= Data supplied =
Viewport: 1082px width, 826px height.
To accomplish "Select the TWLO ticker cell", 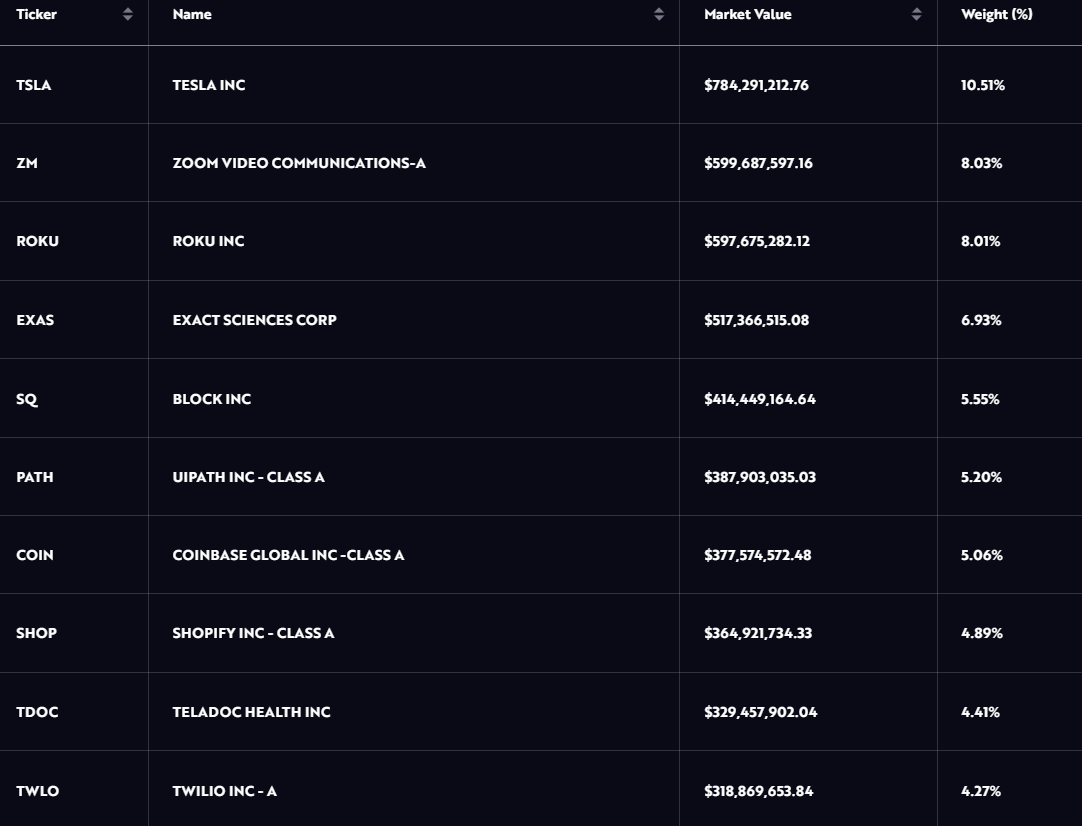I will coord(37,791).
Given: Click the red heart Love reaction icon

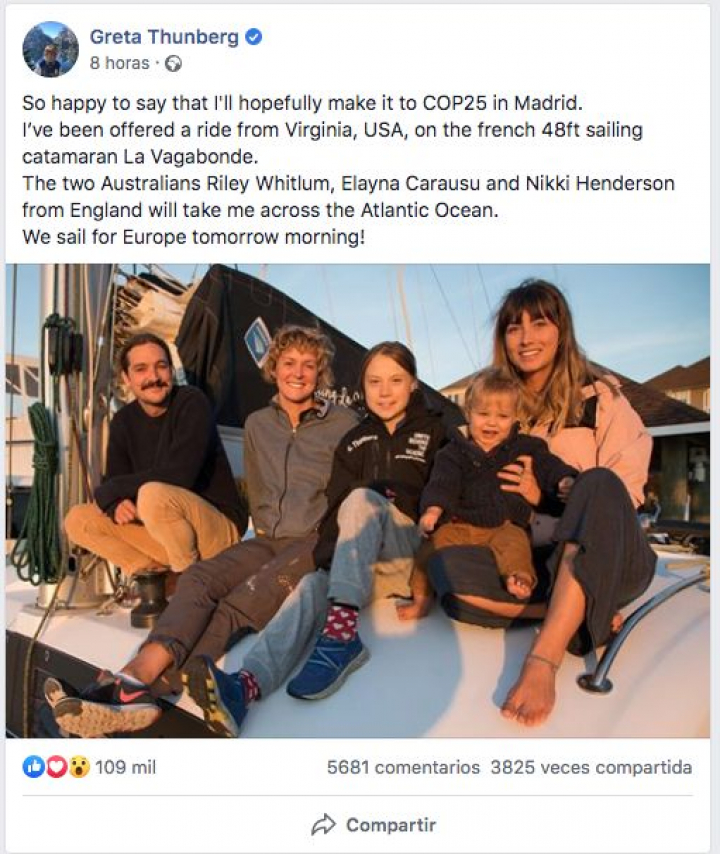Looking at the screenshot, I should point(56,767).
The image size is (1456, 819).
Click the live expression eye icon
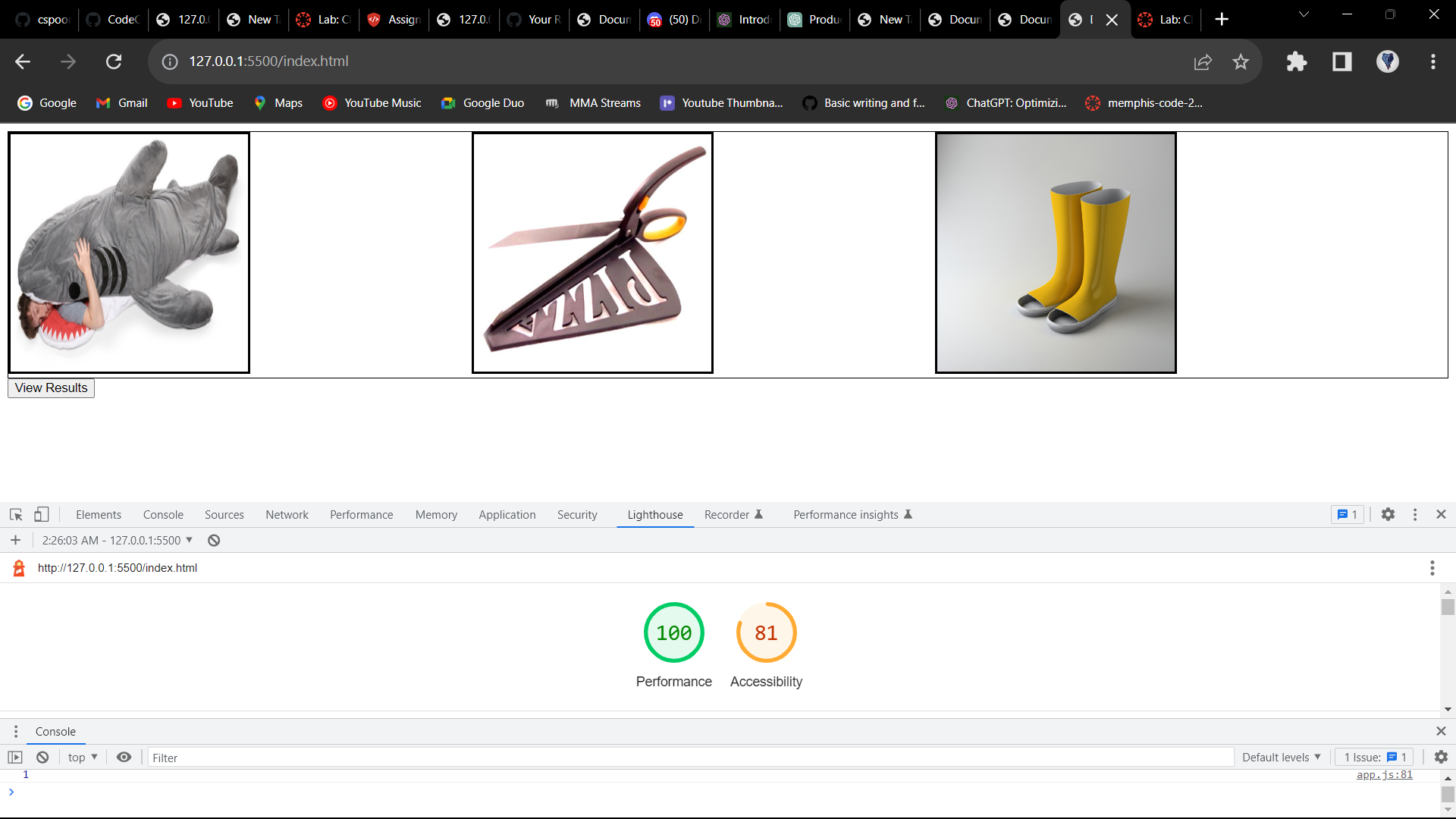coord(124,758)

= Exercise directions =
Swap "icon" for "symbol" in the stretch from the line containing "Given: Click the red heart Love reaction icon" through the end of the items, keeping everything else the same. Leave the pictures out of your answer.

= Task result =
Given: Click the red heart Love reaction symbol

Looking at the screenshot, I should point(56,767).
The image size is (1456, 819).
Click the live expression eye symbol
coord(124,758)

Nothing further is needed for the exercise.